Reproduce the records from the line with "Screen dimensions: 715x478" to the line with "point(681,70)", switching "blue monitor" to "green monitor" and leaving all else unchanged. Omit the pictures from your answer.

[Record extracts]
□ □ □ □ □
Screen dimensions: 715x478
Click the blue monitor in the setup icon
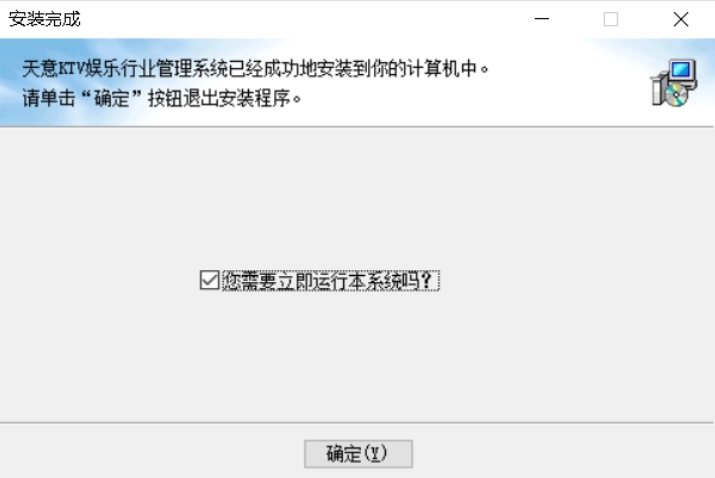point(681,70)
□ □ □ □ □
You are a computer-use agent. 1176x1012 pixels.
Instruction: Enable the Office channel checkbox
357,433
□ □ □ □ □
[Written response]
Screen dimensions: 715x478
Click the green monitor in the setup icon
point(681,70)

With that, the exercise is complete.